To hike or not to hike? That is the question.
Indeed, that has been the question for what seems like an eternity. But the question of whether or not the Federal Reserve is going to raise interest rates in December misses the point. The truth is, the Federal Reserve is damned if it does and damned if it doesn’t.
The “rate hike hype” began nearly three years ago. We’ve experienced almost 36 months of wishy washy, back and forth, pseudo-scientific attempts to decipher increasingly vague and non-conclusive Fed minutes as to when, how much, and what kind of rate hike we can expect.
You don’t have to be a professional economist to recognize the Fed policy as a stall tactic. Peter Schiff has called them out on this point time and again, showing that if they really wanted to raise rates, they would have done so by now.
Even some mainstream financial media outlets are starting to poke fun at what’s come to resemble a bad soap opera suspense drama. Earlier this month, Bloomberg Media featured a video titled, “Can we glean anything from the Fed’s Tea leaves?” You know things are bad when Bloomberg equates interpreting the central bank’s official minutes to tea leaf reading.
The bottom line is that the constant delays have called the Fed’s credibility into question. It’s like the boy who cried wolf. Every time the Fed goes out in front of the public and says, “This is not the month, but next month…” it takes yet another blow to its credibility.
This has to be an uncomfortable situation for the members of the Federal Reserve, especially if they really don’t want to raise rates – and they likely don’t. They certainly have plenty of reasons not to. As we explained earlier this year, the Fed must continue the pretense of being solvent to maintain its credibility as a financial institution. Just last week, Peter argued that the Fed won’t likely raise rates in December because it is focused on keeping a market bubble inflated instead of allowing the US to experience a painful, but necessary economic recovery. In fact, lackluster Black Friday sales may provide the perfect excuse to put off the “anticipated” December rate hike.
The reality behind all the rate hike hype is that the Fed is in a really difficult situation of its own making. It can’t win no matter that it does.
If the Fed raises rates, it will restore its credibility in the short-term. But then it risks squeezing itself financially, along with the rest of the world, due to the rising cost of borrowing. Such a decision would eventually create disastrous consequences when it comes to managing the United States’ debt – perhaps much sooner than even the Fed would anticipate.
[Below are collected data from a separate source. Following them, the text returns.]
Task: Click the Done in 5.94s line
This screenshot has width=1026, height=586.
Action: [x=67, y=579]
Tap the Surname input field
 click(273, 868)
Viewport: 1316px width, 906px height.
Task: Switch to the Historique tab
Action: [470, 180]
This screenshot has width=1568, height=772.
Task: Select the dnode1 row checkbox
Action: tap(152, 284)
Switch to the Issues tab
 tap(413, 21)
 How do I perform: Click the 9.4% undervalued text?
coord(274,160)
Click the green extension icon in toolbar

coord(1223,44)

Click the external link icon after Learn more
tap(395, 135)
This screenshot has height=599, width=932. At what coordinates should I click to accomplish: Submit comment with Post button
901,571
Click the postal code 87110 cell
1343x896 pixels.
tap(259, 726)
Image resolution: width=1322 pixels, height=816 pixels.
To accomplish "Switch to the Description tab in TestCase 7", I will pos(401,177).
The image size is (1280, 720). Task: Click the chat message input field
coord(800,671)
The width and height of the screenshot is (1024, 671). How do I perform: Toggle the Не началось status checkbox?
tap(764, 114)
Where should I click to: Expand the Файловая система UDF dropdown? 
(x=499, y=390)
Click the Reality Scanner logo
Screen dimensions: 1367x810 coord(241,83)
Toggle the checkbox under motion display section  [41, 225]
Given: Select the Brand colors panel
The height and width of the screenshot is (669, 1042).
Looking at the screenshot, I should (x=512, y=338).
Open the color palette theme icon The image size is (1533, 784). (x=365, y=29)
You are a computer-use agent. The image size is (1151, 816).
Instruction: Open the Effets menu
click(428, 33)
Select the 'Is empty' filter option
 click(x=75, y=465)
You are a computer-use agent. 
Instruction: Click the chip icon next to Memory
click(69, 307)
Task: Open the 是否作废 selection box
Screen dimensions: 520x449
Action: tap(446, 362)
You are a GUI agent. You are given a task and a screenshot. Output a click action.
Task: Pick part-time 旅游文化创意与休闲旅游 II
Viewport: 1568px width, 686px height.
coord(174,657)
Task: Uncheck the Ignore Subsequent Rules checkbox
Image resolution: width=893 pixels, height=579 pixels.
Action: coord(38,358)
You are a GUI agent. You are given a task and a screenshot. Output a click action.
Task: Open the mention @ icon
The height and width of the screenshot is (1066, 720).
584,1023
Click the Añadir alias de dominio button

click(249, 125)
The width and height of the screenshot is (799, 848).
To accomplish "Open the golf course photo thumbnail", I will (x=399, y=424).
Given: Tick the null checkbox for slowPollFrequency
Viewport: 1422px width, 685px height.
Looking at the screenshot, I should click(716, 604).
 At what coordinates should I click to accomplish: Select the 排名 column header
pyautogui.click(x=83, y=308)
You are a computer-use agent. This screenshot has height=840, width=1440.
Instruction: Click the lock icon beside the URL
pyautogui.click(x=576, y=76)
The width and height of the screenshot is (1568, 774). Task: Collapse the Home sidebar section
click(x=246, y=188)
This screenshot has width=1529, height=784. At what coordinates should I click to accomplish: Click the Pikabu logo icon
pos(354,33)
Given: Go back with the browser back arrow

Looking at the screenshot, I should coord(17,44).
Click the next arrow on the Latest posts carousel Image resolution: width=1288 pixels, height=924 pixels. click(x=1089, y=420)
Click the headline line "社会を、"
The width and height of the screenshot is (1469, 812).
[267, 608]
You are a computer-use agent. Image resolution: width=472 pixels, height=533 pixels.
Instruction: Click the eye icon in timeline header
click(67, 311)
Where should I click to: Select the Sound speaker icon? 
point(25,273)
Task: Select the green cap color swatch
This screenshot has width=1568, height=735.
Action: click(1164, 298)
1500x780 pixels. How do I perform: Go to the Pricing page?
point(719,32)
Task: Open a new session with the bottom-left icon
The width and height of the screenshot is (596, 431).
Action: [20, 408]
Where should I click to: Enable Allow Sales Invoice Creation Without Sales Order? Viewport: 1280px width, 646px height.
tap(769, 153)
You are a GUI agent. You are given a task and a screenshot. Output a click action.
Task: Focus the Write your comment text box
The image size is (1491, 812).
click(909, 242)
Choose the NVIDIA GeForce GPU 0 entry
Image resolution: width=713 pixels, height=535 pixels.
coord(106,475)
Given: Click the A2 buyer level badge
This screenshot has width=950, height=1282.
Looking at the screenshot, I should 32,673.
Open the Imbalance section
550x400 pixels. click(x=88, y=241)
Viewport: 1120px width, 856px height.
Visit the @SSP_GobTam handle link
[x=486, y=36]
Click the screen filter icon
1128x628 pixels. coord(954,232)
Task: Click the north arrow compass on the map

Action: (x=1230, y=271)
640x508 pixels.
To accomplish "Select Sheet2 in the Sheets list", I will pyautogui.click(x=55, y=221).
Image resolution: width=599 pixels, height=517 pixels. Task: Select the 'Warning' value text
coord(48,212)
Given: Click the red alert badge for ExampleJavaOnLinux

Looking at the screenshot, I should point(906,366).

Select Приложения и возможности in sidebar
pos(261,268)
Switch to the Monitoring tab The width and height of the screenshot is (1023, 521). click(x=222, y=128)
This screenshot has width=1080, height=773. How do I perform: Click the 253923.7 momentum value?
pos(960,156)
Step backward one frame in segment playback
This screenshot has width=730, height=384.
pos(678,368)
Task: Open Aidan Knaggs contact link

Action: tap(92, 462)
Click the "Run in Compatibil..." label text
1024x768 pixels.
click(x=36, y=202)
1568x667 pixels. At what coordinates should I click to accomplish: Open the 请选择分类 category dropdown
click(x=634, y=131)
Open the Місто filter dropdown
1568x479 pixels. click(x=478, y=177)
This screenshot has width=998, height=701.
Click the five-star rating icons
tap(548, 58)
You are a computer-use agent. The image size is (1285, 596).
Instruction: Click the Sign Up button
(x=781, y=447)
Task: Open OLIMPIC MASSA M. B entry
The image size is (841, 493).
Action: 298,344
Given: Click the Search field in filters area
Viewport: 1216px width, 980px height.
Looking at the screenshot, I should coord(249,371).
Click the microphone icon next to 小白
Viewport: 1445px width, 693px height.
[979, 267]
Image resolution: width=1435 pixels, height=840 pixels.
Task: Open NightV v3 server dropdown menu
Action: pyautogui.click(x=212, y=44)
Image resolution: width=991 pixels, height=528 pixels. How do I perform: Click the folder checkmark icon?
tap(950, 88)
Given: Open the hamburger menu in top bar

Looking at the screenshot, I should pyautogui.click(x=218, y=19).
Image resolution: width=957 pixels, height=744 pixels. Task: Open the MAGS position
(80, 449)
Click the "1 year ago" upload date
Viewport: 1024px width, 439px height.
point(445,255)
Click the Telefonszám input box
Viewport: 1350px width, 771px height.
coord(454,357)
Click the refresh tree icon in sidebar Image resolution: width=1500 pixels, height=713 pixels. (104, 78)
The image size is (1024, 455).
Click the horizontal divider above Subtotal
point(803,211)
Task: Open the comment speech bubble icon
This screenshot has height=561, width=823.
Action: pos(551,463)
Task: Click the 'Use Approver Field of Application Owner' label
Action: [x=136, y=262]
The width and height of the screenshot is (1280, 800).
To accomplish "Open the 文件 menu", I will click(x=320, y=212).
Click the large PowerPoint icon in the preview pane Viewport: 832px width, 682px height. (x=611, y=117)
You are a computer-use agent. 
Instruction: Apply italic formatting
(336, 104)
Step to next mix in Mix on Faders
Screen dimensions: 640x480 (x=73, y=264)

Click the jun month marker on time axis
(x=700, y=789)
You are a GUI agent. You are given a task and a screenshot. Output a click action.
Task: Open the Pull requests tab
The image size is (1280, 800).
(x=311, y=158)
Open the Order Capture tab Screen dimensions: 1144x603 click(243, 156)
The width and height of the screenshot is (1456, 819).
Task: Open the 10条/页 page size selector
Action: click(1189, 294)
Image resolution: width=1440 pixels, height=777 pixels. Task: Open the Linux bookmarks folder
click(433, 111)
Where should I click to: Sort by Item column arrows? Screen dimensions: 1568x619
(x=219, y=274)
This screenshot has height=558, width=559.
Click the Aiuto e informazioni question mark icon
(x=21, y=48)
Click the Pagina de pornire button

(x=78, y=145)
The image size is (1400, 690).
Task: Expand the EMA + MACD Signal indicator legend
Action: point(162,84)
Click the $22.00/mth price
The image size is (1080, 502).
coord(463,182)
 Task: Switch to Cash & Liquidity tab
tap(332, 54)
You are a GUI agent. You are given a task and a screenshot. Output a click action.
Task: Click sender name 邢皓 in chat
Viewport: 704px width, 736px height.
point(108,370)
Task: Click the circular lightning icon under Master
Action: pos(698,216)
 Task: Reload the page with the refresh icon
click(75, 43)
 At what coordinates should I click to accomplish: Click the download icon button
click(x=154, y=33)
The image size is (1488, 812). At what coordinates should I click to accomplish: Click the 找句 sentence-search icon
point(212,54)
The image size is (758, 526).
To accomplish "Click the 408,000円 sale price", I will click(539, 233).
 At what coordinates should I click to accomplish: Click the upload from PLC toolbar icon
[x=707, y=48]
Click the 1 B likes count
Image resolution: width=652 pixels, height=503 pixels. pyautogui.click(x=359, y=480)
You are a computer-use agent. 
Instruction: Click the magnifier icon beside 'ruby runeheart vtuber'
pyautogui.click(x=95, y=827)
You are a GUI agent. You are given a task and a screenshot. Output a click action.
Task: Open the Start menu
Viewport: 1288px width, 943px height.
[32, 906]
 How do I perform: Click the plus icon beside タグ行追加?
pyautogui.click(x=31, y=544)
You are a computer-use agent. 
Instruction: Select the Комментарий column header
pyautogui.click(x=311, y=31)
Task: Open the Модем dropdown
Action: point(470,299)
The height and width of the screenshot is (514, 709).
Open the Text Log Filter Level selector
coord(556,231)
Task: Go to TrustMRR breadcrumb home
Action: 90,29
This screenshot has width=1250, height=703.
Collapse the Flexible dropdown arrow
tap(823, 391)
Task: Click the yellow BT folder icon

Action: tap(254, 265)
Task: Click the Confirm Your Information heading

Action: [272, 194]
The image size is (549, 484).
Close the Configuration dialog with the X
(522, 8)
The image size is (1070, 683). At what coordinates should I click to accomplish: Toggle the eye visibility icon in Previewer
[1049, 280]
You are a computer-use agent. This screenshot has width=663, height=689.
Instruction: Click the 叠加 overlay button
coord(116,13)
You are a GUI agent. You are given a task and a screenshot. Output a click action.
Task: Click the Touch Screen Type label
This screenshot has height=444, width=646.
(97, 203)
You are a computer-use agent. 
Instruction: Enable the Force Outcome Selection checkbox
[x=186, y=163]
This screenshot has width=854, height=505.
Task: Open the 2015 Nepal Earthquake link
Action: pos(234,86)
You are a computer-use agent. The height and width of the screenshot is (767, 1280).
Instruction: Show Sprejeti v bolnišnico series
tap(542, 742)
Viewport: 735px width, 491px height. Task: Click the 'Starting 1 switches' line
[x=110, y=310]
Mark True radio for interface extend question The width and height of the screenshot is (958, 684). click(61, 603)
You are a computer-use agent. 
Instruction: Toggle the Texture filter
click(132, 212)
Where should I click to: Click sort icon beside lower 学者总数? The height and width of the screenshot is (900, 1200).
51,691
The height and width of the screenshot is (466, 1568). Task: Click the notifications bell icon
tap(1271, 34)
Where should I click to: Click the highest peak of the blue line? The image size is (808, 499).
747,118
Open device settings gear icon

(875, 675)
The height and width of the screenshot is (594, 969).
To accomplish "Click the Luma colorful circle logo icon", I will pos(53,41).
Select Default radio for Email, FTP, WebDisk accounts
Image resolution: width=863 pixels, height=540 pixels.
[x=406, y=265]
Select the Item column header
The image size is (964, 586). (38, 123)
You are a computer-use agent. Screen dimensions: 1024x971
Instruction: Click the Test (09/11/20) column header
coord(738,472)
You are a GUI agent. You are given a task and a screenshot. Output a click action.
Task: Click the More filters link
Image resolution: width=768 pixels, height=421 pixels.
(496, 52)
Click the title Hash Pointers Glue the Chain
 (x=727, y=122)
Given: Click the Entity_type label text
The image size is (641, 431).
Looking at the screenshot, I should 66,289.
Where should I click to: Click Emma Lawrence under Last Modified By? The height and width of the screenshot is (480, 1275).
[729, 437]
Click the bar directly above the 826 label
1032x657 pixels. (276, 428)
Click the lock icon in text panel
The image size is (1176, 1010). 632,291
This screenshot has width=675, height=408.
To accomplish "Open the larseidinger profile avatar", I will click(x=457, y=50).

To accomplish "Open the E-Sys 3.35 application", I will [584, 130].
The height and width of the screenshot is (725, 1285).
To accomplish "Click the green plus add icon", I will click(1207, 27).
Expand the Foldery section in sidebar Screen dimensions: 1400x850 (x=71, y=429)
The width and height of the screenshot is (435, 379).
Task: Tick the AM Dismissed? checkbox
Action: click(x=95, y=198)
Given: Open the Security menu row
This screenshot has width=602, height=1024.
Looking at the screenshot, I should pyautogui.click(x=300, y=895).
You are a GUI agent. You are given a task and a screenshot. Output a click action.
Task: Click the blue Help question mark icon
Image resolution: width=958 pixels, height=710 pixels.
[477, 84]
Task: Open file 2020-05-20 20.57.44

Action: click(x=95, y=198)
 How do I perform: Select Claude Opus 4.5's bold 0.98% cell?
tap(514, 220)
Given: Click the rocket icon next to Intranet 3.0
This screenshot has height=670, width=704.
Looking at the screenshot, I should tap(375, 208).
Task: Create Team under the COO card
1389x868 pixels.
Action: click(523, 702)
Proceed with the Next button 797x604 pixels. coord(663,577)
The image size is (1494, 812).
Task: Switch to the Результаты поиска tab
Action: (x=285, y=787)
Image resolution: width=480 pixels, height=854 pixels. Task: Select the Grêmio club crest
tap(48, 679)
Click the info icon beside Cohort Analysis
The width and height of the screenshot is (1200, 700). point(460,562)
However, if the Fed opts to forgo a hike and continue the seven year pattern of zero interest rates, it destroys its credibility in the eyes of the world. A zero interest policy is the equivalent of a no confidence vote in the economy, despite government attempts to convince us it is improving. Moreover, people are realizing that living in a world of zero bound interest is a financial nightmare, with savings and capital accumulation as difficult as it’s ever been.
At the end of the day, the Federal Reserve doesn’t have a “good” option. That is why the rate-hike hype is just that – hype. The Fed is damned if it does and damned if it doesn’t.
No matter what decision the central bank makes, it will not benefit itself or the economy.